───── Rows ─────

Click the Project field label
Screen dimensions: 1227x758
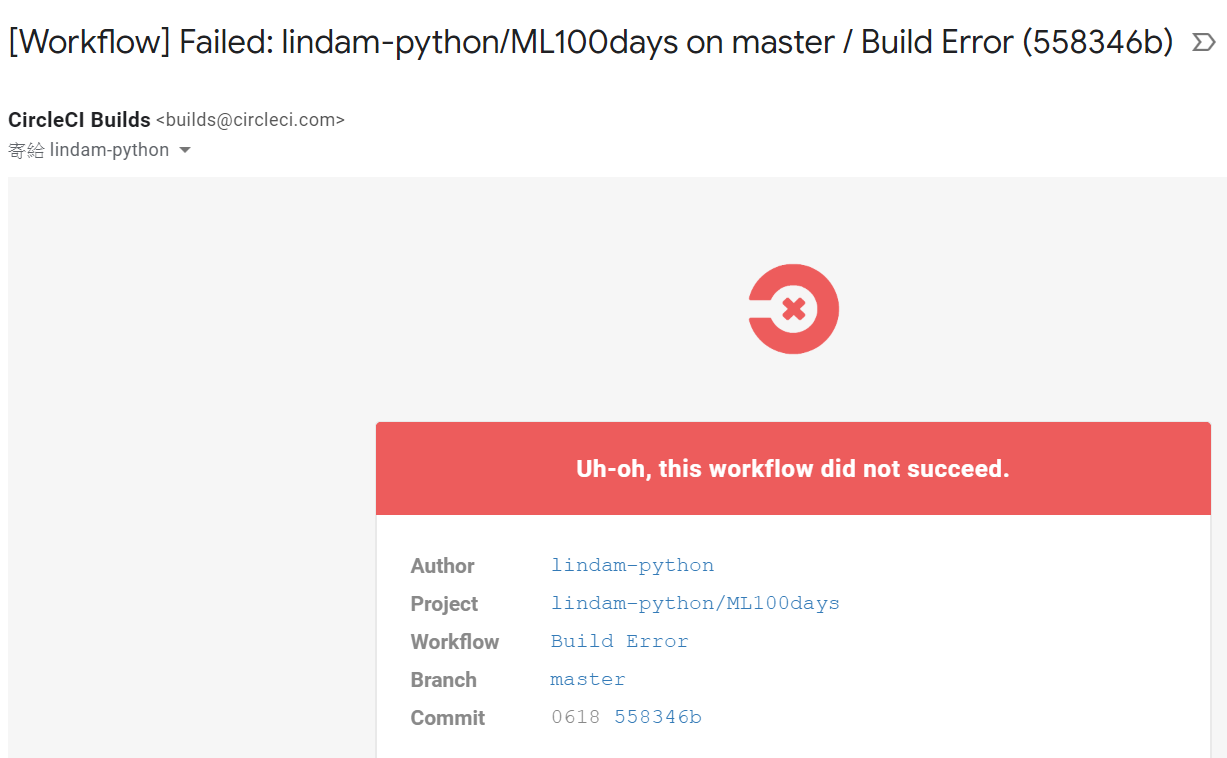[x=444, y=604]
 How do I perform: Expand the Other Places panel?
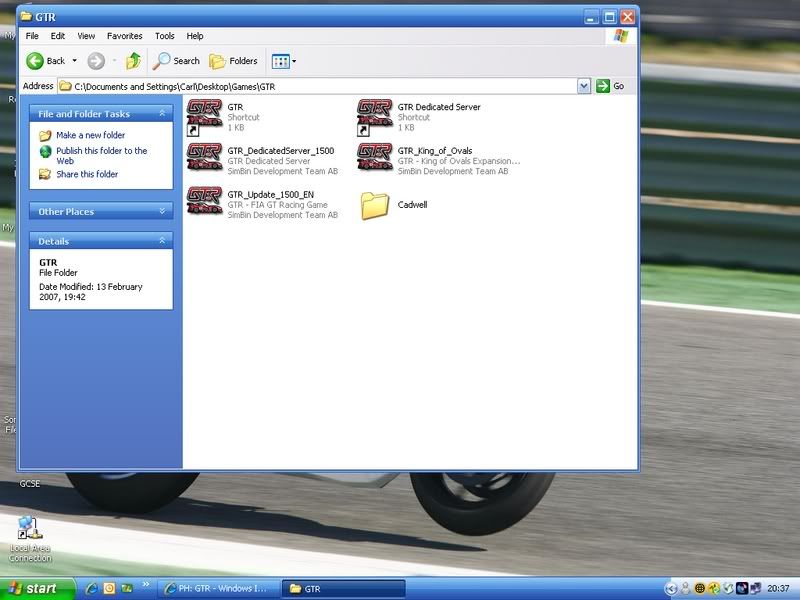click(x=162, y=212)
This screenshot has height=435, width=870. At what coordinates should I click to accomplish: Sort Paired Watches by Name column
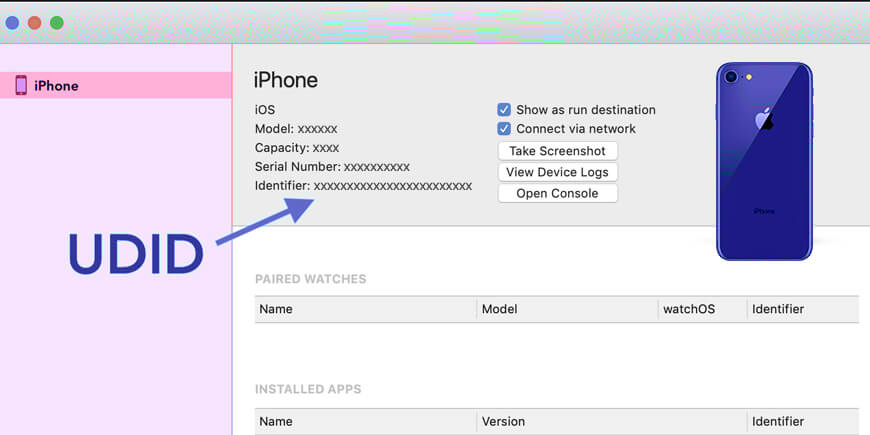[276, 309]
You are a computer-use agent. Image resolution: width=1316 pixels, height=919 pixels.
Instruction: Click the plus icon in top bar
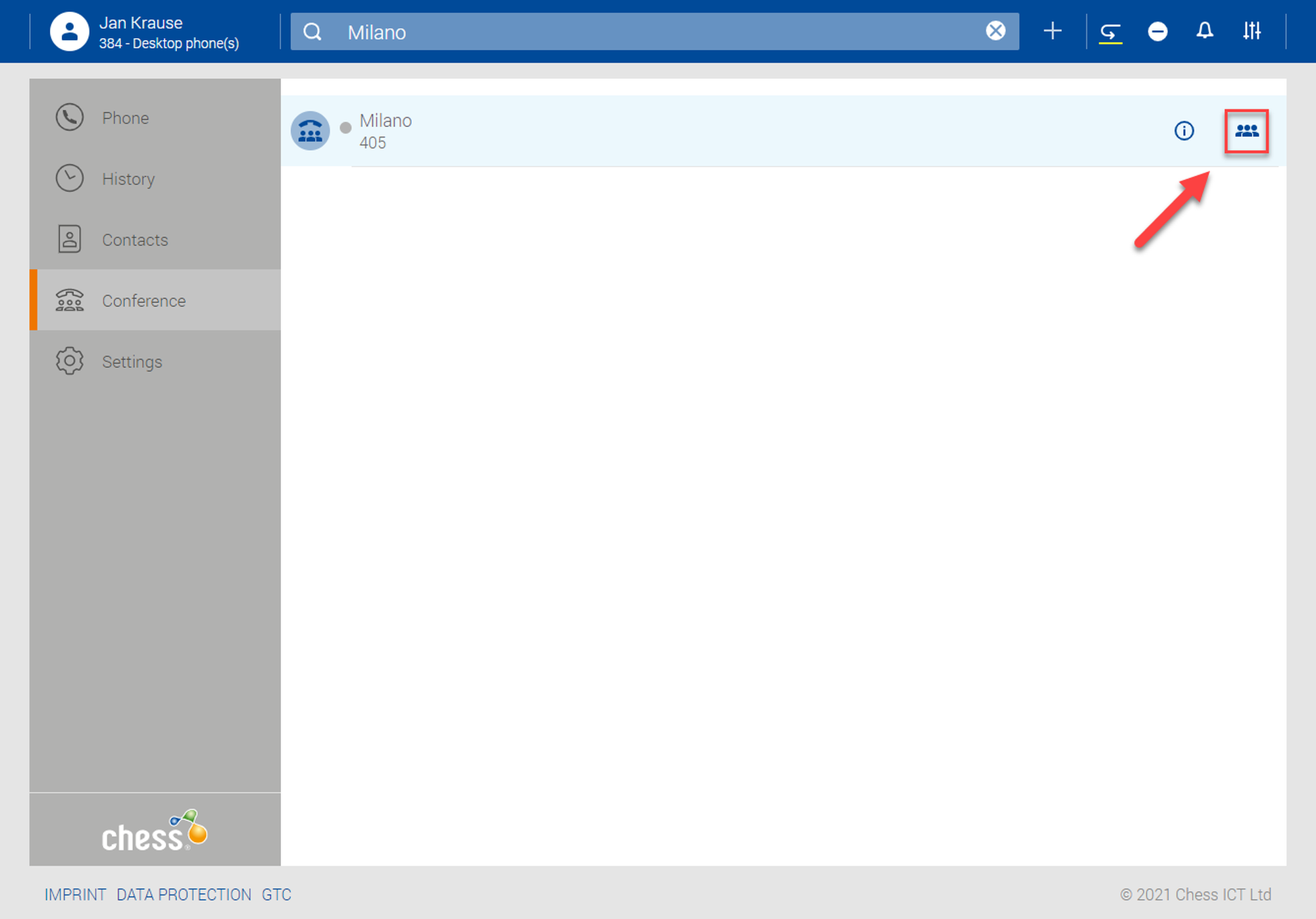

─────

> [Work required] Write out every line of the entries again, including the requests, but multiply each coordinate in the answers by 0.7 and round it to a whole number, with halves rounding up. Omit the pictures.

> [The result]
Click the Project field label
Screen dimensions: 1227x758
[x=311, y=423]
 How do I perform: Expand the Other Places panel?
click(x=113, y=148)
This screenshot has height=435, width=870. At what coordinates should I click to accomplish: Sort Paired Watches by Name column
[193, 216]
You are a computer-use agent. Image resolution: width=1316 pixels, height=919 pixels.
Instruction: Click the plus icon in top bar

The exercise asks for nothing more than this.